Un véritable bras de fer a été engagé entre la ministre de la Santé Agnès Buzyn et les médecins intérimaires, notamment avec le SNMRH (Syndicat National des Médecins Remplaçants) créé en mars dernier. Tandis que la ministre leur reproche des salaires trop élevés, certains appellent au boycott des hôpitaux publics cet été. Un point sur la situation.

La ministre de la Santé s’en prend aux « médecins mercenaires »



La France connait une pénurie de médecins

En raison de la limitation du numérus clausus pendant de longues années, « nous n’avons plus assez de médecins sur le territoire pour assurer certaines disciplines, l’obstétrique, les urgences » en particulier a expliqué Agnès Buzyn sur LCI.

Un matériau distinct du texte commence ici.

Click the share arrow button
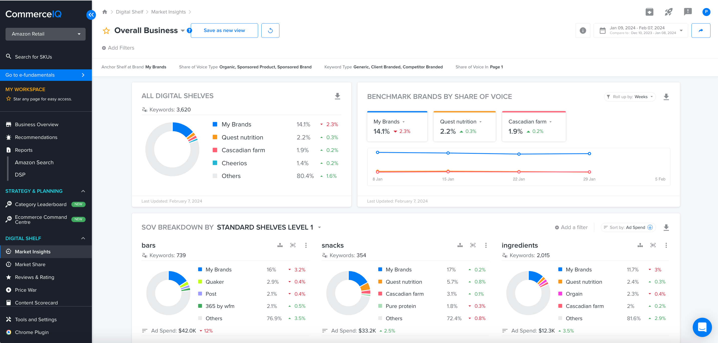Image resolution: width=718 pixels, height=343 pixels. pyautogui.click(x=700, y=31)

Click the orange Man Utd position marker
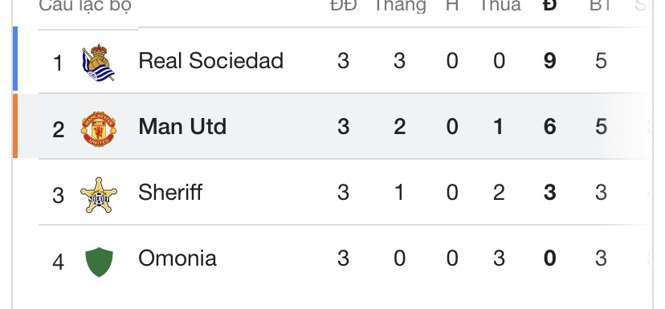pyautogui.click(x=15, y=126)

En réponse à cette forte demande, des agences intérim se sont spécialisées dans le recrutement et le placement de médecins intérimaires et font monter les prix. Ces agences « proposent des intérimaires qui se font payer entre 2 000 et 3 000 euros la journée. La journée » a insisté la ministre. Une situation inacceptable selon elle, qui met surtout en difficulté les petits hôpitaux qui « n’arrivent pas à recruter » et dont certains postes restent « ouverts ».

« Quand la moitié de la masse salariale passe pour des intérimaires qui travaillent une semaine par mois, ça n’est pas tolérable », a martelé Mme Buzyn, en critiquant des médecins qui « profitent d’un système en tension » et préfèrent « jouer les mercenaires en allant offrir leurs services une journée par mois » plutôt que de s’installer.

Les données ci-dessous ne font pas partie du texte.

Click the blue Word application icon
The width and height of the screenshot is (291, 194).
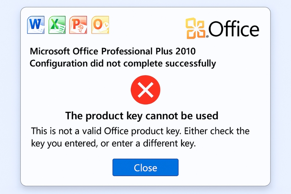pos(36,25)
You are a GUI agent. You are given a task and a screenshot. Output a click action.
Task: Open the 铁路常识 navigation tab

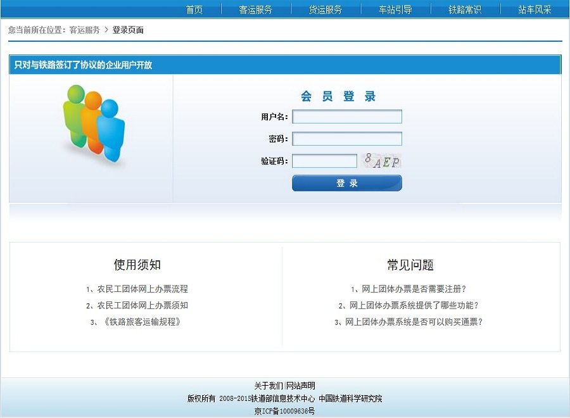465,10
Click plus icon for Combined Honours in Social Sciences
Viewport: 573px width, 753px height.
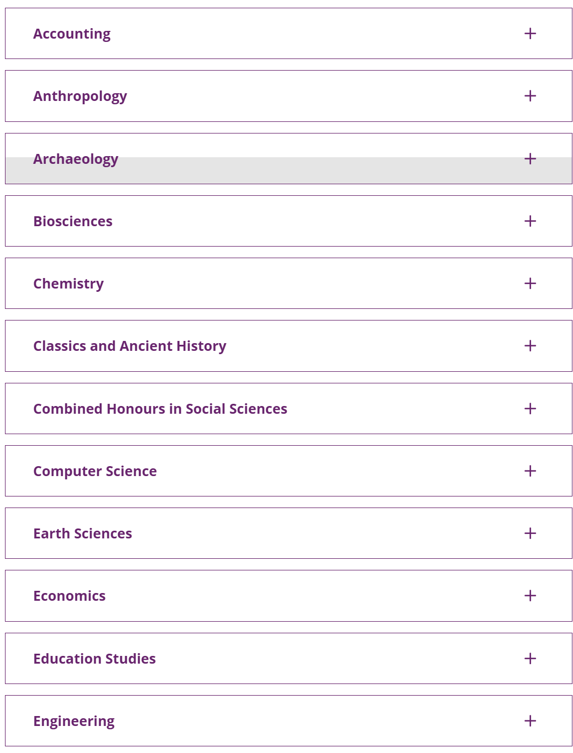tap(530, 409)
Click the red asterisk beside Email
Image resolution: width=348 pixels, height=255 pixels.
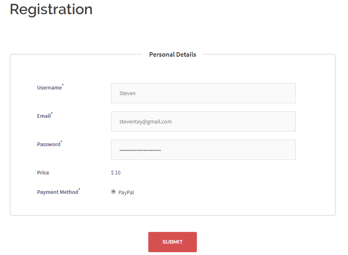pos(52,113)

Un décret a été signé en janvier pour limiter ces rémunérations trop élevées

Le 1er janvier, le gouvernement a instauré un plafond pour les salaires des médecins intérimaires à 1 404 euros bruts pour une garde de 24 h (soit 58,5 euros l’heure). Ce seuil doit être abaissé progressivement à 1 287 euros en 2019 et 1 070 euros (44,6 euros l’heure) en 2020.

Le conflit est désormais déclaré avec le Syndicat National des Médecins Remplaçants, qui a dénoncé dans un communiqué les « les caricatures volontaires sur les rémunérations ». Pour ces intérimaires, la précarité de leur emploi, les importantes responsabilités et les horaires sont de réelles « contraintes » qui justifient des salaires plus élevés que pour les postes permanents. De plus, ils précisent que leur salaire n’a pas connu de revalorisation ces 17 dernières années.

Les intérimaires appellent au boycott pour cet été

L’été 2018 s’annonce compliqué dans les hôpitaux, notamment dans les petites structures. En effet, le SNMR a lancé un appel au boycott des établissements publics à la période où les intérimaires sont quasi indispensables et extrêmement sollicités. Le Syndicat a également rendu publique la liste des « hôpitaux appliquant le décret », qui payent donc leurs médecins intérimaires moins de 65 euros de l’heure (1560 euros la garde).



Les salaires des « médecins mercenaires » sont difficiles à évaluer

Combien de médecins intérimaires profitent vraiment du système ? Quelles sont leurs rémunérations réelles ? Pour Jean-Paul Ortiz, président de la Confédération des Syndicats Médicaux Français, il est « difficile d’avoir des données très fiables. D’abord, parce que les hôpitaux préfèrent ne pas s’en vanter. Ensuite, parce que les rémunérations sont souvent négociées dans les bureaux feutrés de la direction de l’hôpital » explique-t-il. Mais d’après lui, « si le ministère a fixé un plafond à 1404 euros, c’est bien que les hôpitaux payaient forcément des salaires plus élevés à leurs intérimaires ».

En attendant, on assiste à une situation de blocage qui pourrait encore avoir des conséquences sur les conditions de prise en charge des patients.